Il giorno seguente, sfatti, tornammo a Lucca sdraiati sul sedile anteriore della nostra vettura. Al volante sempre lei, la ex non più dolce metà. Era quasi Natale. A casa non riuscimmo a fare il punto tanto eravamo distrutti nel fisico e nello spirito. Come si poteva chiedere il sequestro di un articolo che difendeva a spada tratta le forze di polizia? E come aveva potuto farlo proprio un colonnello dell'Arma.
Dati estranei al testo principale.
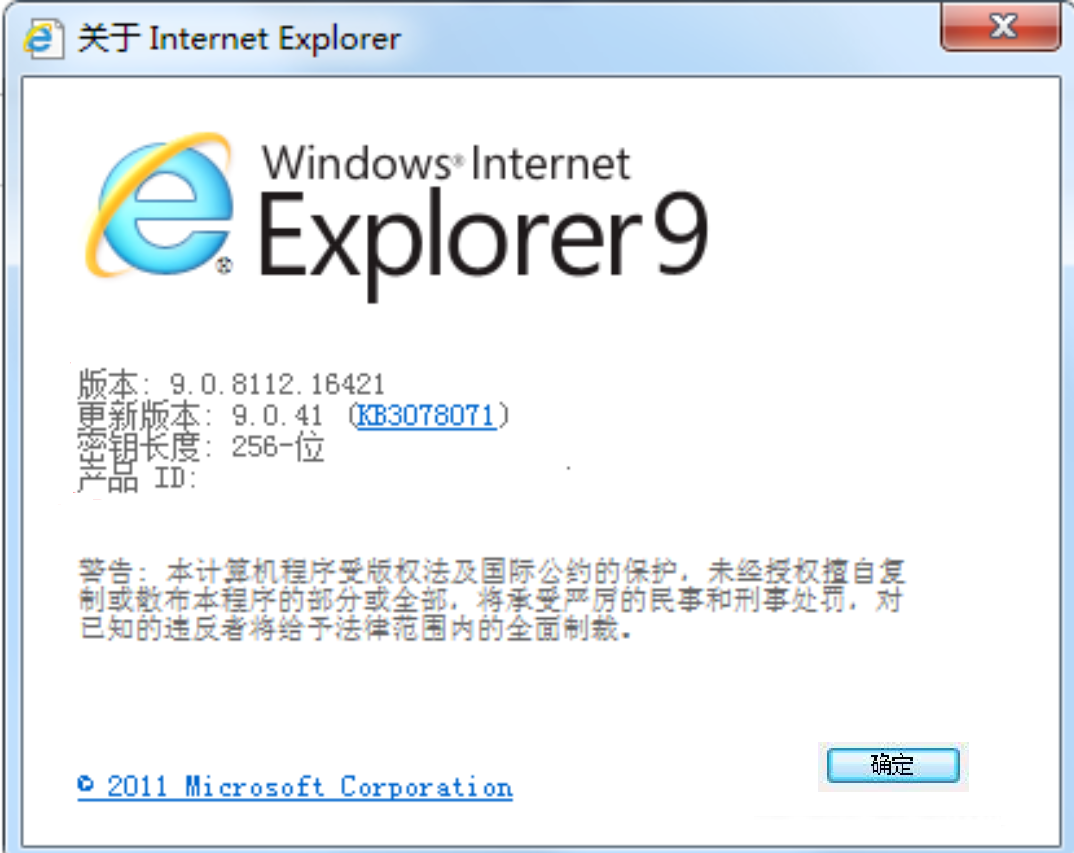Click the 密钥长度 label
The width and height of the screenshot is (1074, 853).
(138, 447)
Da quel giorno maturammo un forte rancore verso chi ci aveva colpito in un momento così critico e in maniera così ingiusta e senza senso. Ci dispiacque anche vedere un sostituto procuratore della Repubblica non leggere o far finta di non voler comprendere la provocatorietà di un titolo che non era certamente offensivo. Inoltre durante il processo per l'articolo su Laura Boldrini, scoprimmo che qualcuno aveva infilato il faldone del procedimento sull'articolo 'incriminato' da Arcidiacono, proprio nel fascicolo del processo Boldrini. Come mai? Fortuna volle che il pubblico ministero al processo per la Boldrini, ne rilevò l'inconsistenza e l'inutile e ingiustificata presenza.
Comunque sia Arcidiacono dovette comprendere di averla fatta grossa. Tra l'altro nella caserma di Cortile degli Svizzeri c'eravamo cresciuti e tutti ci stimavano e volevano bene. Il clima, per di più, tra i militari della Benemerita, era tutt'altro che sereno. Un giorno, quando era vicino ad essere trasferito, volle incontrarci e ci disse che aveva provveduto a parlare con il magistrato e che tutto era stato sistemato. Noi, ovviamente, avevamo sparso in giro la voce che, se rinviati a giudizio, avremmo chiamato a testimoniare la nostra buonafede e la nostra amicizia per le forze di polizia, amici in divisa di polizia e carabinieri. Fatto sta che non sapemmo più niente e ci ritrovammo il fascicolo infilato insieme a quello per la Boldrini. Un mistero direte, nemmeno poi tanto.
Sono passati molti anni - e che anni - da quel 2017 e di Giuseppe Arcidiacono non abbiamo più avuto notizie se non che è andato in pensione tornando nella sua Messina. Ogni anno o quasi, ci invia dei messaggi di auguri sul cellulare e noi restiamo basiti. Anche noi, prima o poi, un messaggio di auguri dovremo scriverglielo. L'educazione, si sa, è mezza santità. Ma, come ci disse una sera a cena a Lucca lo scrittore cileno Luis Sépulveda a proposito del colpo di stato del generale Augusto Pinochet del 1973 e concesse le dovute proporzioni, Io non dimentico e non perdono.